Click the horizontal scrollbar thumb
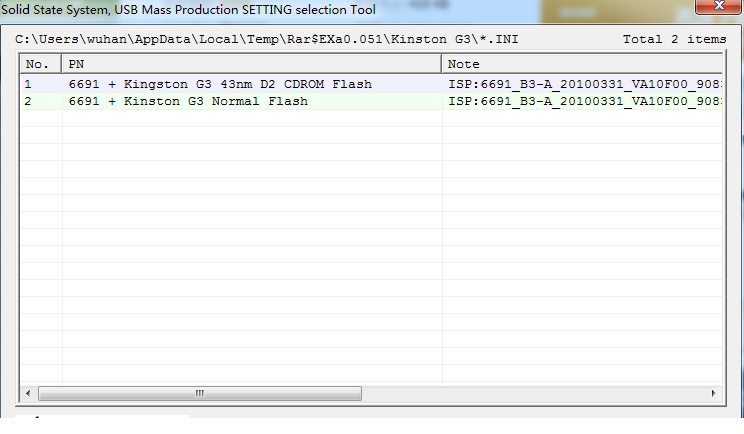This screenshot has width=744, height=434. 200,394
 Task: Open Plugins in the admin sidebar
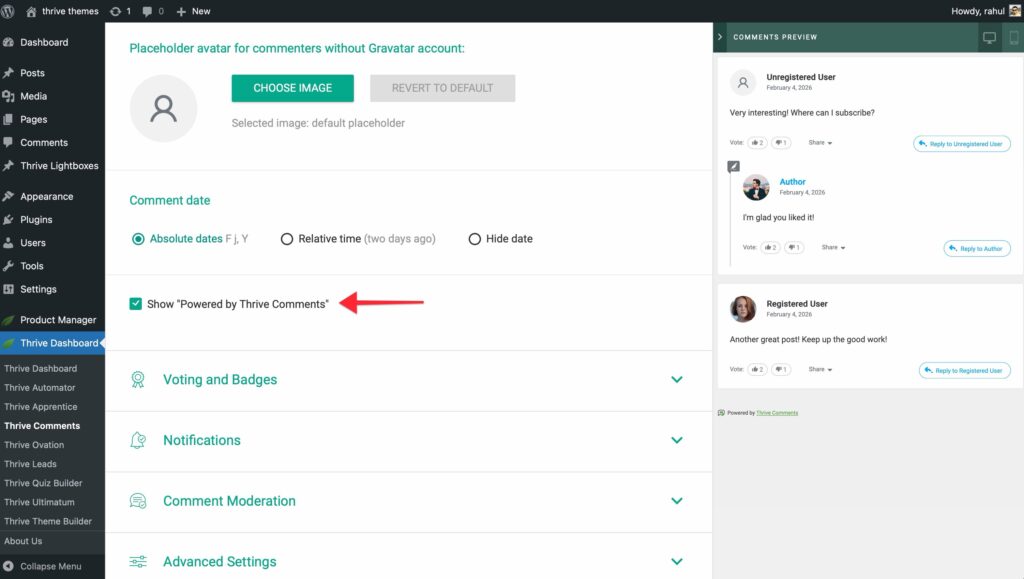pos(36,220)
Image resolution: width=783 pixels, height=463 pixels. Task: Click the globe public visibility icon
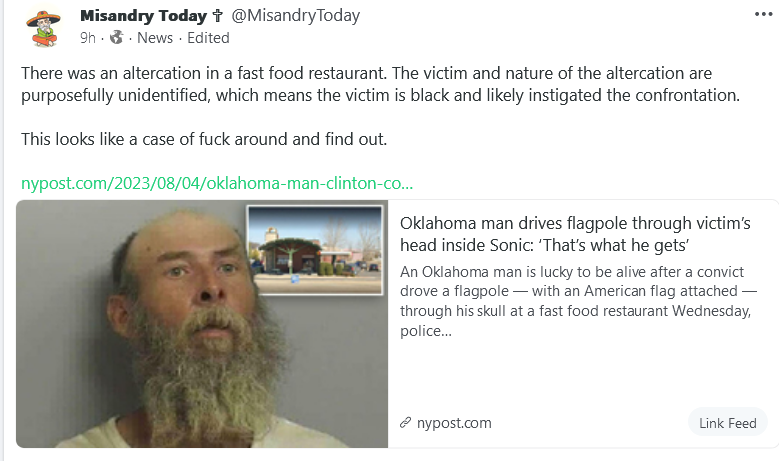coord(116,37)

──────────────────────────────

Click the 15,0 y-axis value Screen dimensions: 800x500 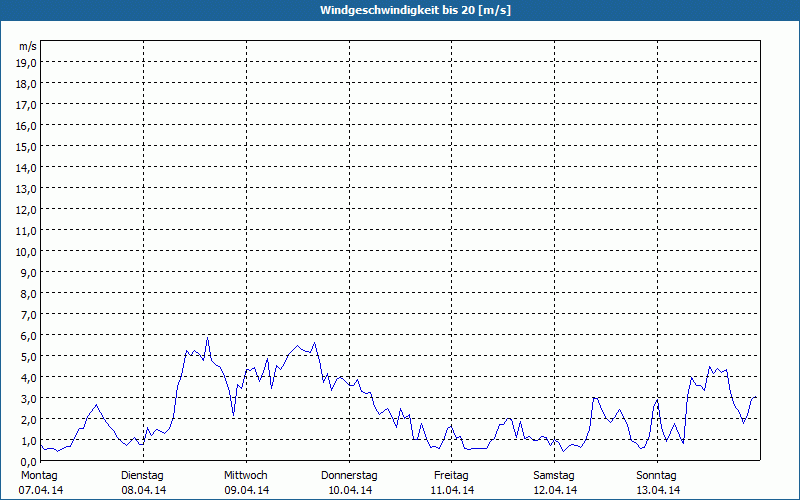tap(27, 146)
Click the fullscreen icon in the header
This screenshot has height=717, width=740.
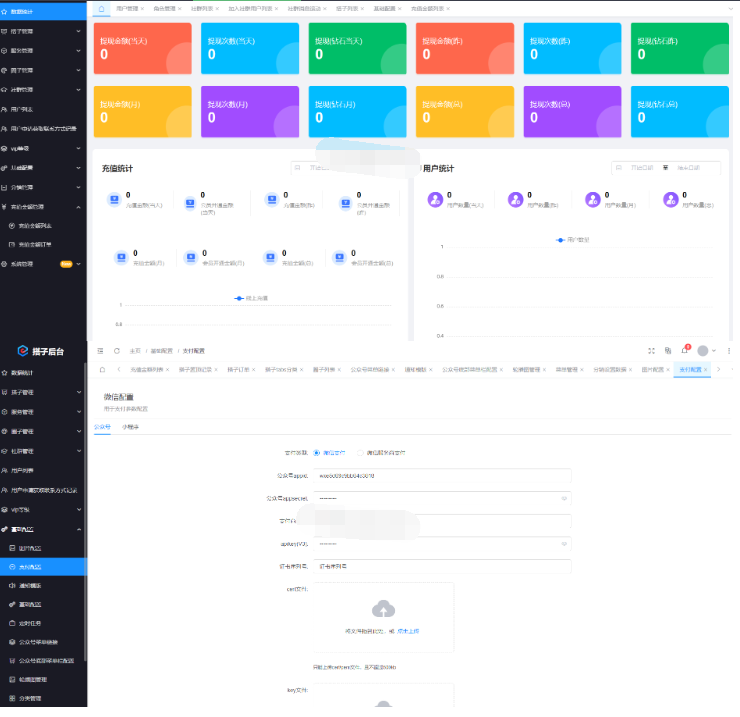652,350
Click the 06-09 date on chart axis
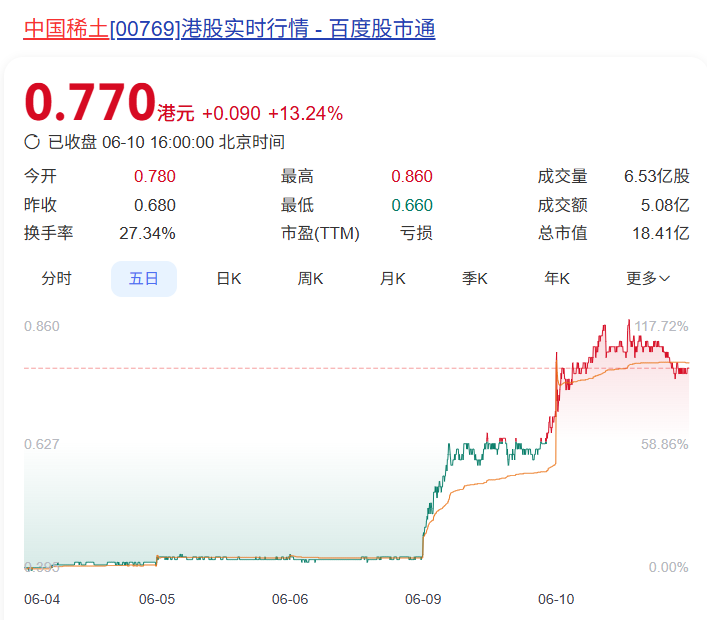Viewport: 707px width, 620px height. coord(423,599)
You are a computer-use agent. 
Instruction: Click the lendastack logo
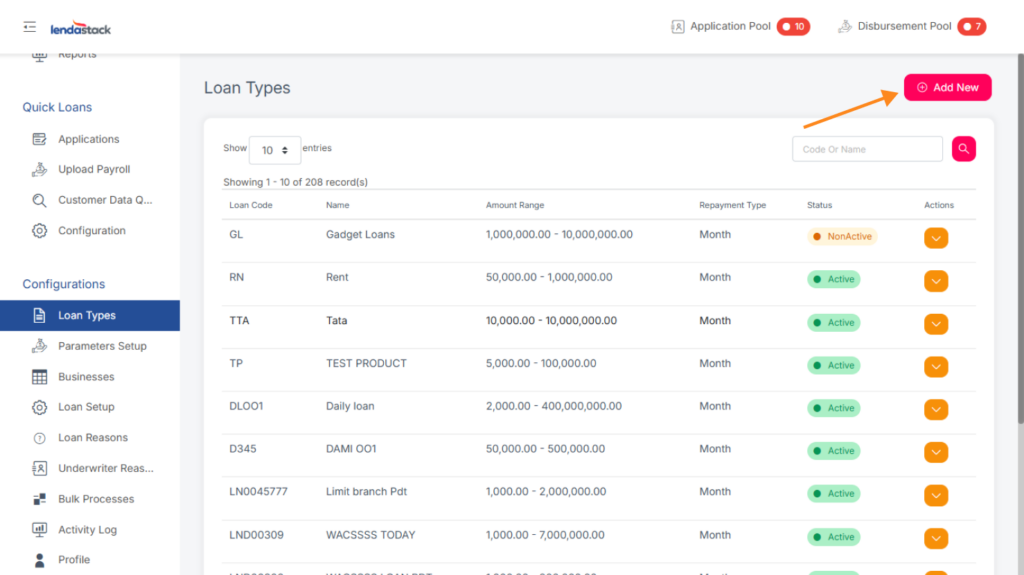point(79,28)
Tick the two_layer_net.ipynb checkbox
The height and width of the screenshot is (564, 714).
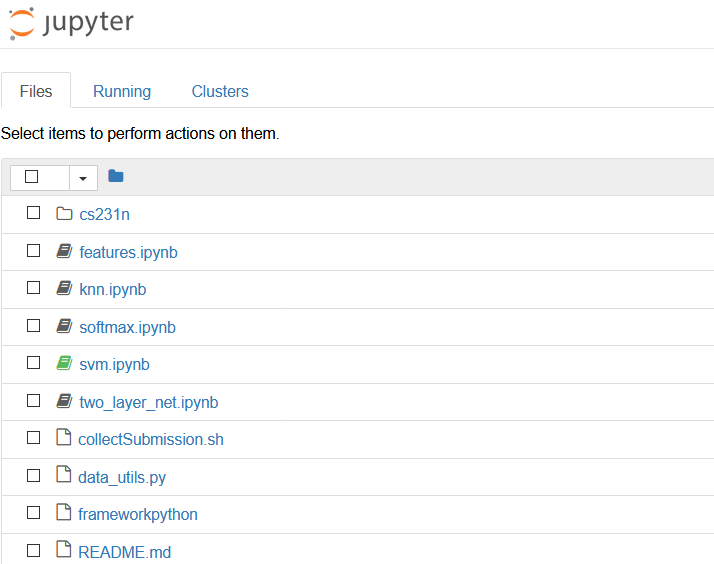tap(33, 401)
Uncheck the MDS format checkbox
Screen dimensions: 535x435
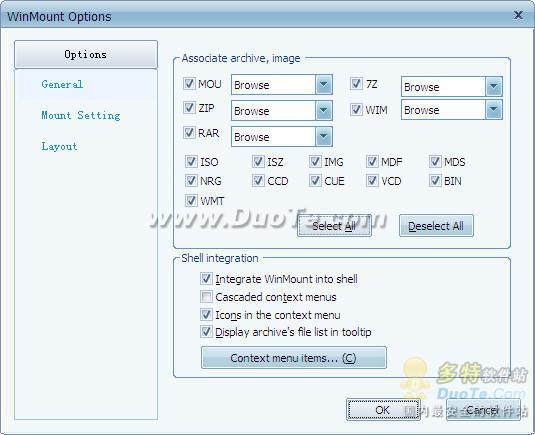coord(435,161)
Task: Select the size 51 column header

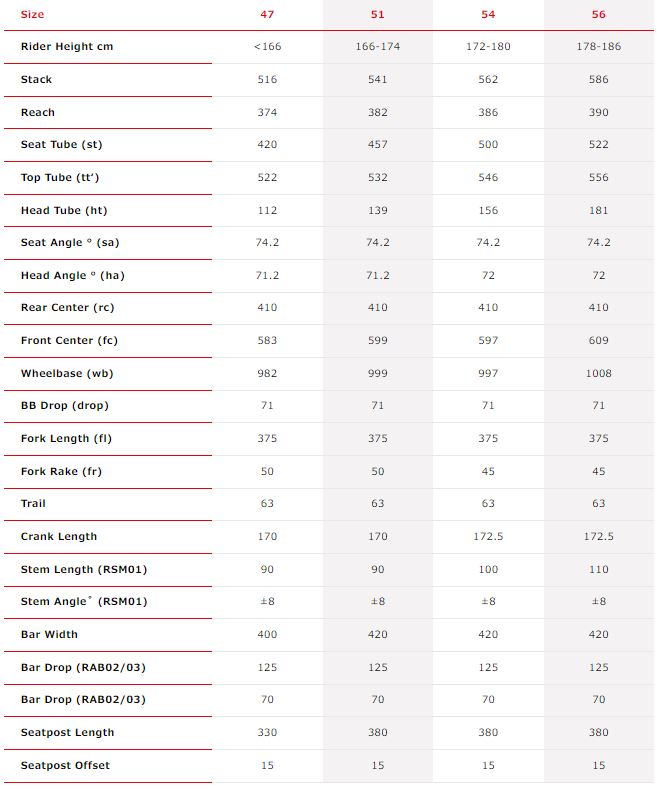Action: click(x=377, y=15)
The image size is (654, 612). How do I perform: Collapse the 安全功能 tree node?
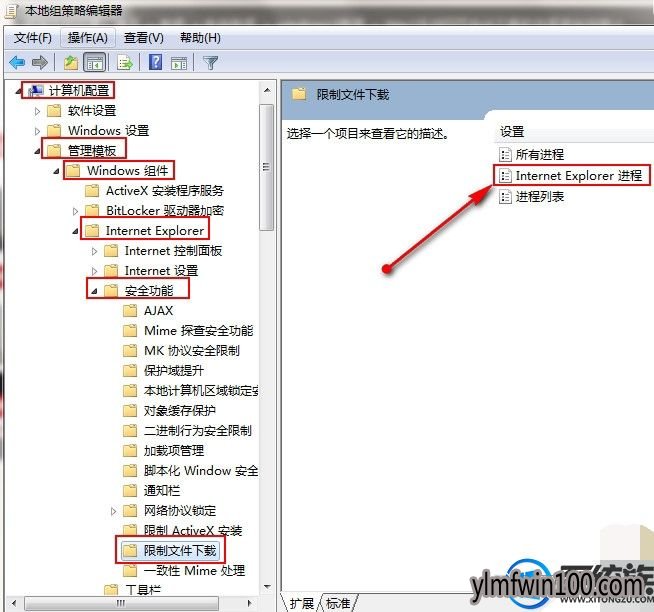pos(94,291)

──────────────────────────────

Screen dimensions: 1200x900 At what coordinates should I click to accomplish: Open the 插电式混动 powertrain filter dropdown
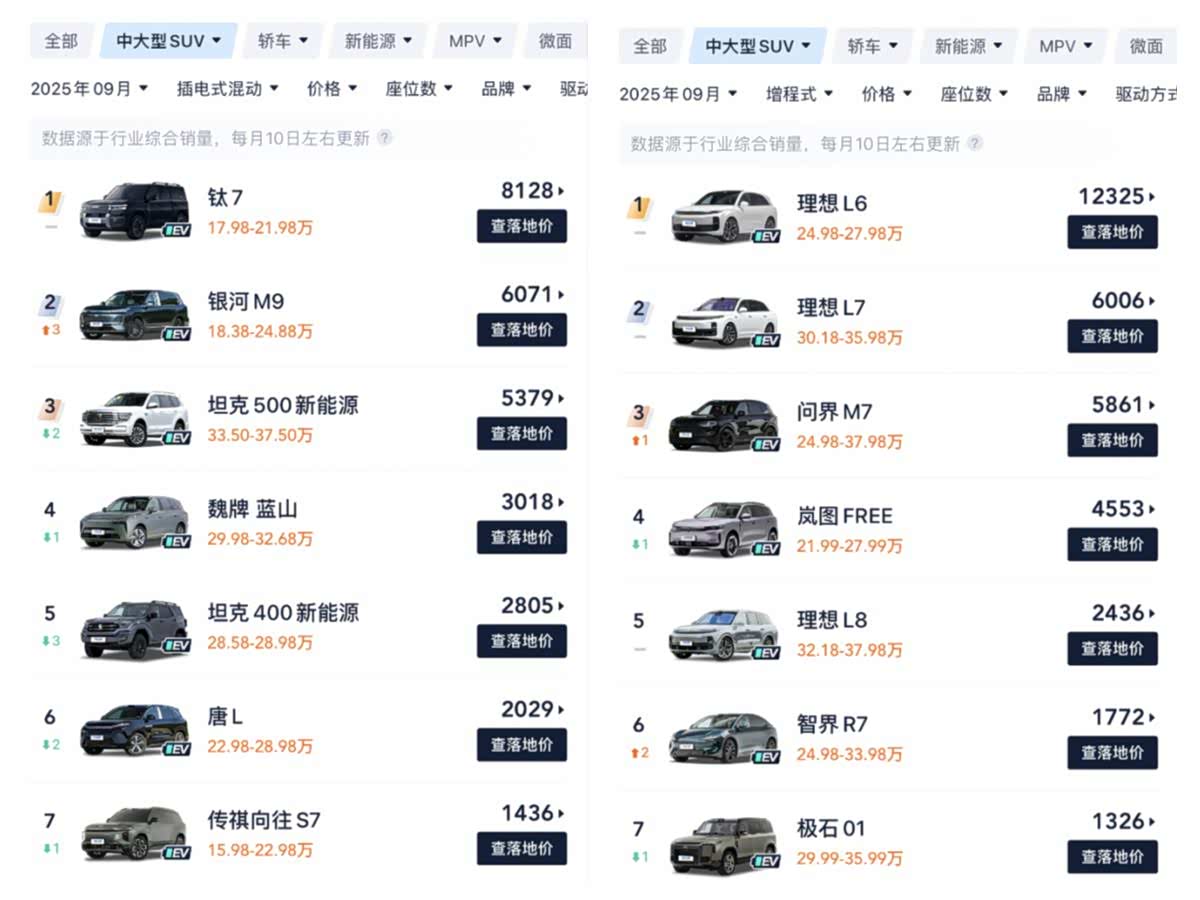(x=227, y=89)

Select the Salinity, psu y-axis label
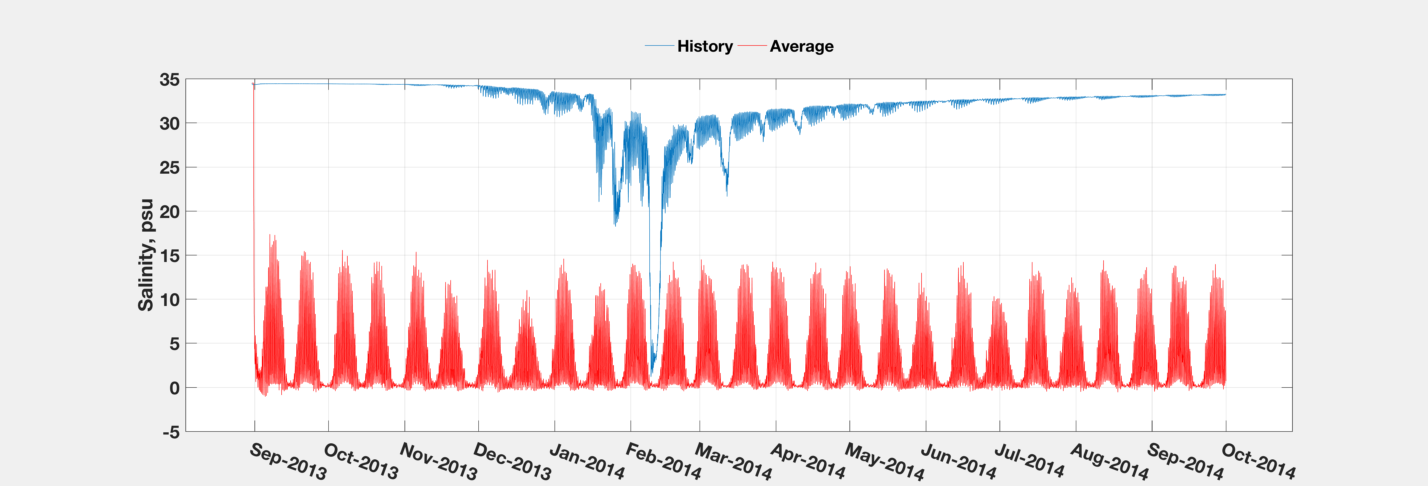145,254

──────────────────────────────

→ **Exercise directions**
Go through the material above and copy each line that holds the string "checkbox".

→ **Solution to this exercise**
Tick the two_layer_net.ipynb checkbox
Uncheck the MDS format checkbox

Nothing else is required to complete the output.